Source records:
────────────────────
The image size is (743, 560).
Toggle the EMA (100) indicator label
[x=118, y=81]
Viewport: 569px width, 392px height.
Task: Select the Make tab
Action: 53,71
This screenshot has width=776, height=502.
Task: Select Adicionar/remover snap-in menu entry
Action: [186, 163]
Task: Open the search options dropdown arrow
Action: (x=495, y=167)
────────────────────
→ Task:
Reproduce all of the entries above verbatim.

→ Your response:
The image size is (743, 560).
Toggle the EMA (100) indicator label
[x=118, y=81]
Viewport: 569px width, 392px height.
Task: Select the Make tab
Action: 53,71
This screenshot has width=776, height=502.
Task: Select Adicionar/remover snap-in menu entry
Action: [186, 163]
Task: Open the search options dropdown arrow
Action: (x=495, y=167)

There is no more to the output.